In the material below, write out the stretch from the line containing "The image size is (1738, 897)." through the line containing "click(x=663, y=9)", swapping "dropdown" for "menu" and leaving everything else unchanged.

┄┄┄┄┄┄┄┄┄┄

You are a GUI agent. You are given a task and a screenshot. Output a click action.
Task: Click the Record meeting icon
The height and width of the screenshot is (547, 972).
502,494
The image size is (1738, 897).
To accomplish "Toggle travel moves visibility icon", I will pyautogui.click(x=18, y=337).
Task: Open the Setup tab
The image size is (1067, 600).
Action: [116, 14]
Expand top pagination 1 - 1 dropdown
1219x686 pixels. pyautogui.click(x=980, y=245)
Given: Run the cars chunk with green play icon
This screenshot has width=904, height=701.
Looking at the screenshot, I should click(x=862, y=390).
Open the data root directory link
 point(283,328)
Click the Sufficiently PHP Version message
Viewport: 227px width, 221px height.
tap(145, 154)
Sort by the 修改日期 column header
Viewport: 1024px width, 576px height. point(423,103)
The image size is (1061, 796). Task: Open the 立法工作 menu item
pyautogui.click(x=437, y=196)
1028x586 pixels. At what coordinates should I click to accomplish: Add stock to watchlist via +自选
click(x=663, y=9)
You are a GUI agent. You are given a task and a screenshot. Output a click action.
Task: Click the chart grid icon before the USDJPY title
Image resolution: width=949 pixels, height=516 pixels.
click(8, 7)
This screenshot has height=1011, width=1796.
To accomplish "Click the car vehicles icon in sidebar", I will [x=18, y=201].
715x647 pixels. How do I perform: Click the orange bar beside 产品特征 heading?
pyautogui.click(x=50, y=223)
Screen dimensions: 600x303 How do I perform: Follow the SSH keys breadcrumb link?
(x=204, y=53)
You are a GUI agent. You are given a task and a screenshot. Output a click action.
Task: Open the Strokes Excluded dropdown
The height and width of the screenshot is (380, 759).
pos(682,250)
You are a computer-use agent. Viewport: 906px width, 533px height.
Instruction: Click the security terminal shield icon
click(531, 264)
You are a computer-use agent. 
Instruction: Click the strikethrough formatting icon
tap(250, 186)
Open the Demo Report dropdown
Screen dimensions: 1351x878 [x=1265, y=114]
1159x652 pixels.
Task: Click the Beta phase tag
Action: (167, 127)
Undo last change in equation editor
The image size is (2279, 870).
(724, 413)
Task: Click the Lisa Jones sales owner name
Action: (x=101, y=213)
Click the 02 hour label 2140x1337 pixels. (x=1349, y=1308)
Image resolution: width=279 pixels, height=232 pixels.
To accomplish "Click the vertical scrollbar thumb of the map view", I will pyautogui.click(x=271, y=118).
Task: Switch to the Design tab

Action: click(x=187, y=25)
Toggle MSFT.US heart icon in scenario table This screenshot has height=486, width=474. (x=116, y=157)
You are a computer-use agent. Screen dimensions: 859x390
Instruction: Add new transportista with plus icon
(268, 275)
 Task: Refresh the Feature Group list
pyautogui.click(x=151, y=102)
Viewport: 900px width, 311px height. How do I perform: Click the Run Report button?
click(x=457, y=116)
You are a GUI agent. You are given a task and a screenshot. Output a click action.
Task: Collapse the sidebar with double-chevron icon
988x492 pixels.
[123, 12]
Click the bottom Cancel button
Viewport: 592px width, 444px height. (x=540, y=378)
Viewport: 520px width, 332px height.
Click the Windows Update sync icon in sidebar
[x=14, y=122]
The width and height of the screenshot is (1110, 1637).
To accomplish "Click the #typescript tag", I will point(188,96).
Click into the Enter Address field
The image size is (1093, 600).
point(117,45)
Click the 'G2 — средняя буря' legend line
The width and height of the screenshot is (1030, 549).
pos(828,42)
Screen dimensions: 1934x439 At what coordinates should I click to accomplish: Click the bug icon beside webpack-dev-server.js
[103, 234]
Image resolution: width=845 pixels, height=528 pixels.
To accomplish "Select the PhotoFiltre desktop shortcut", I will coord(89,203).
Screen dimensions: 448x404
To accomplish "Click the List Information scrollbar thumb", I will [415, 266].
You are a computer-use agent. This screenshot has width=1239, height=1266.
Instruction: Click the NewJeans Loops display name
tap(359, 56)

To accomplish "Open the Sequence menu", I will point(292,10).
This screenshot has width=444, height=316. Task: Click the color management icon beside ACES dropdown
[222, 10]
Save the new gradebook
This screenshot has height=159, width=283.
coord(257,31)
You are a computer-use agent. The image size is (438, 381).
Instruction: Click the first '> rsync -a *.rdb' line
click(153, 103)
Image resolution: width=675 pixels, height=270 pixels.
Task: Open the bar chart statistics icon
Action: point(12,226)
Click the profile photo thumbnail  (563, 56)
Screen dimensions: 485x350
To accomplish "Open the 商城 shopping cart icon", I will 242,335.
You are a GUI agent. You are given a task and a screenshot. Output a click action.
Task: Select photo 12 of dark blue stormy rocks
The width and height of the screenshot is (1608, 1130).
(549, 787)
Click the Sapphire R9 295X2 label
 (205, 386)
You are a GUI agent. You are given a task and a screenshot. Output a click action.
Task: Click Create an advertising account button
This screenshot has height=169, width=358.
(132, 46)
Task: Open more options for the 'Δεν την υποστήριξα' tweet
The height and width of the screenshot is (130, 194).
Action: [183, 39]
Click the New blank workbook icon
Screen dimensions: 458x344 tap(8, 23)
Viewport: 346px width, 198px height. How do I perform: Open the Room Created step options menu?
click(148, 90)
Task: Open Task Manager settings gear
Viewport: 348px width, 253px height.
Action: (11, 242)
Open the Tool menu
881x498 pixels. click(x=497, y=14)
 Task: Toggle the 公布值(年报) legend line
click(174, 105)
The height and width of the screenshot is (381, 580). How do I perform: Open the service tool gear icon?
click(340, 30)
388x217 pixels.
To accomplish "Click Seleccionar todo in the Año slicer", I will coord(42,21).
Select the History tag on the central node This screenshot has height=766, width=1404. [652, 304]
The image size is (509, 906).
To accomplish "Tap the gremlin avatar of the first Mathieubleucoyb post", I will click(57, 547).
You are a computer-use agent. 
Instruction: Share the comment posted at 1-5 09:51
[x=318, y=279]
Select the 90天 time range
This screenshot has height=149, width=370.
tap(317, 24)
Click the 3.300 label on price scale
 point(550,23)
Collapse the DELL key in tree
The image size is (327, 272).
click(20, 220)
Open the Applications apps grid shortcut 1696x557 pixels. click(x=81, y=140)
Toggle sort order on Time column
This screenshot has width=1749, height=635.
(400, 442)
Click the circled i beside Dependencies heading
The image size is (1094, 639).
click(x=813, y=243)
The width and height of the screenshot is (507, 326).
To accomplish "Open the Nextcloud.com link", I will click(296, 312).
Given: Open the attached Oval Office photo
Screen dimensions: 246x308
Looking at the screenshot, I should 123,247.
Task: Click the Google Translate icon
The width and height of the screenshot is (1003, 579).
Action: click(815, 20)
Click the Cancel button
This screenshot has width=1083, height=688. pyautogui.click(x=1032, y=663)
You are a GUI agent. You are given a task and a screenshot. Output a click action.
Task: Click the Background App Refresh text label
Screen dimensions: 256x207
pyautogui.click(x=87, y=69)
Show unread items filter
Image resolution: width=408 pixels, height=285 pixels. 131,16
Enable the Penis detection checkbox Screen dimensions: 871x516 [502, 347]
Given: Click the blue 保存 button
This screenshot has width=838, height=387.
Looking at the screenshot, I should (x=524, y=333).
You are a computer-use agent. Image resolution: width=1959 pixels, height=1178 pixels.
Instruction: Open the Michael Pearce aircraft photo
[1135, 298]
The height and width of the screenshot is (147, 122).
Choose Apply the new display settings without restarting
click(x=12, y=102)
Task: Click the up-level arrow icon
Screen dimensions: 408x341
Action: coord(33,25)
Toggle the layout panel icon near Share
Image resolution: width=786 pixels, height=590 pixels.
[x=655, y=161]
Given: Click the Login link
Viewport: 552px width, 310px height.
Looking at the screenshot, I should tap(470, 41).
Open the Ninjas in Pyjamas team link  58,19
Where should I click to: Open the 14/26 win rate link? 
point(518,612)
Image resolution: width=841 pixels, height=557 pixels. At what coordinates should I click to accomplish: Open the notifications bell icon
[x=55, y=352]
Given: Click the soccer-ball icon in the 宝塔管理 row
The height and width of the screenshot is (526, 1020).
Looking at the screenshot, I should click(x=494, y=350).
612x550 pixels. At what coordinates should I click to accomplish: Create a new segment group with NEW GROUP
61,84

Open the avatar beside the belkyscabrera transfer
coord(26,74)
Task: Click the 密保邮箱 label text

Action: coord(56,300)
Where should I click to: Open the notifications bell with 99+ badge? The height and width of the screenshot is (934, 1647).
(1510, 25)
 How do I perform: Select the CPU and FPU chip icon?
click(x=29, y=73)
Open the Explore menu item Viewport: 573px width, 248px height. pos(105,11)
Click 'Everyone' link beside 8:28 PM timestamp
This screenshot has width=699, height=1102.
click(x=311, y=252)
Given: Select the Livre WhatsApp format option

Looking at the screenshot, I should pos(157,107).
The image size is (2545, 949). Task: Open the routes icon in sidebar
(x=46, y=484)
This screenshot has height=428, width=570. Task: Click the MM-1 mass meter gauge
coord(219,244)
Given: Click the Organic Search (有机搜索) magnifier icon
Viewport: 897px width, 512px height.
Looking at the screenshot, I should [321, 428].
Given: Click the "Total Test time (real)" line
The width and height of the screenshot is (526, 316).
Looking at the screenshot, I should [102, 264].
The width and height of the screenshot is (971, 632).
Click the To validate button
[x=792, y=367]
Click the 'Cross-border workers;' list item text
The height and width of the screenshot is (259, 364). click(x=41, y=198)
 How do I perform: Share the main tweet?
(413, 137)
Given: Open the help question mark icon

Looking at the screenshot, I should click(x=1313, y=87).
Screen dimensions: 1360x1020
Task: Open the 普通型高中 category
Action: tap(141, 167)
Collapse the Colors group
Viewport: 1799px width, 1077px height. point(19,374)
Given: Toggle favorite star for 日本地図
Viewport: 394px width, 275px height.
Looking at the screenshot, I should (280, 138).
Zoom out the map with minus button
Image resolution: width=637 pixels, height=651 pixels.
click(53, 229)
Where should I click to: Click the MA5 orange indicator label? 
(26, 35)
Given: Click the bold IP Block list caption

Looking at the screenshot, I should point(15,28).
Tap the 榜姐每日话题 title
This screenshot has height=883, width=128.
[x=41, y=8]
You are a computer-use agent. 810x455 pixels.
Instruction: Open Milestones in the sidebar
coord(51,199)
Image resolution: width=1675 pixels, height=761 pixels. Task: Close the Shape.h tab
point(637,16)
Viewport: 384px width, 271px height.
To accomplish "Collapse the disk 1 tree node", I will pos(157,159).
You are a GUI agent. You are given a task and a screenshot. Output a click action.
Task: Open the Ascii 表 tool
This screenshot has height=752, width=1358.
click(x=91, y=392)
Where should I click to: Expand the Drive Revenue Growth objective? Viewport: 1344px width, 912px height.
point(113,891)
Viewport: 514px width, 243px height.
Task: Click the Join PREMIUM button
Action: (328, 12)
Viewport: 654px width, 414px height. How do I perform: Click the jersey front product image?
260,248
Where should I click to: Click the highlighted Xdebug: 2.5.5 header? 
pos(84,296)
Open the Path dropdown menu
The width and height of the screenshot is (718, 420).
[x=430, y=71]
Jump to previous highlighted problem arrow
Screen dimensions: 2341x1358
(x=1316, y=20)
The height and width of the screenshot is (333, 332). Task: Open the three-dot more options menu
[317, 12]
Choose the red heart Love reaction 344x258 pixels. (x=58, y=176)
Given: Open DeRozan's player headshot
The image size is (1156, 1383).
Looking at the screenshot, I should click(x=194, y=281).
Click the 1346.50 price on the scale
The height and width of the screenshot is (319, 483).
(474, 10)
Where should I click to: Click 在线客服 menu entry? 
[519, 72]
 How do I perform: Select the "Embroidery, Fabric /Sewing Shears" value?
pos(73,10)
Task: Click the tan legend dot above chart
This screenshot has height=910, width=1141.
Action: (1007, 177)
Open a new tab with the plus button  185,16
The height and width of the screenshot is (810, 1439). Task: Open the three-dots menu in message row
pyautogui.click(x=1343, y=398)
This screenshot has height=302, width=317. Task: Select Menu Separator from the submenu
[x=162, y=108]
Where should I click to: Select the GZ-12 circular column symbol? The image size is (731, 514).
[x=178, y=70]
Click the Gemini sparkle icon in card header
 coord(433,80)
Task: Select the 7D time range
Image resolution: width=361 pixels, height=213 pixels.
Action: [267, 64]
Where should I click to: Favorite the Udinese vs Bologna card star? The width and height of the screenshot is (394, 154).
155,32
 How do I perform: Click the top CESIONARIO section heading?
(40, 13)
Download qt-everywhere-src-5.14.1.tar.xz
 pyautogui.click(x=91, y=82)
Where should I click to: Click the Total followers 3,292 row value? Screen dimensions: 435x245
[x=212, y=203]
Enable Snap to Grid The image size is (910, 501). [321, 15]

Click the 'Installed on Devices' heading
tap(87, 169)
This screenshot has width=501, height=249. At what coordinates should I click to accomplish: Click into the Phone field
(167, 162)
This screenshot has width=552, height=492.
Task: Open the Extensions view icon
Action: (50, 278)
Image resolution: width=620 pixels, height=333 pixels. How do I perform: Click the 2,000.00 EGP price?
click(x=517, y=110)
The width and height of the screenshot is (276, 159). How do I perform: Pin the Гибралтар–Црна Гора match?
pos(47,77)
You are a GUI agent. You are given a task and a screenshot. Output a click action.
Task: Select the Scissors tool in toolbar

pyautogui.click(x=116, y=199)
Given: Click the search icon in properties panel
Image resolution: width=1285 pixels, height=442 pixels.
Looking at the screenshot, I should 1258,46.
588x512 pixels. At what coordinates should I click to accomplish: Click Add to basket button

┄┄┄┄┄┄┄┄┄┄

ANSWER FOR THE TASK —
The image size is (1738, 897).
To accomplish "Toggle travel moves visibility icon", I will pyautogui.click(x=18, y=337).
Task: Open the Setup tab
The image size is (1067, 600).
Action: [116, 14]
Expand top pagination 1 - 1 menu
1219x686 pixels. pyautogui.click(x=980, y=245)
Given: Run the cars chunk with green play icon
This screenshot has width=904, height=701.
Looking at the screenshot, I should click(x=862, y=390).
Open the data root directory link
 point(283,328)
Click the Sufficiently PHP Version message
Viewport: 227px width, 221px height.
tap(145, 154)
Sort by the 修改日期 column header
Viewport: 1024px width, 576px height. point(423,103)
The image size is (1061, 796). Task: Open the 立法工作 menu item
pyautogui.click(x=437, y=196)
1028x586 pixels. At what coordinates should I click to accomplish: Add stock to watchlist via +自选
click(x=663, y=9)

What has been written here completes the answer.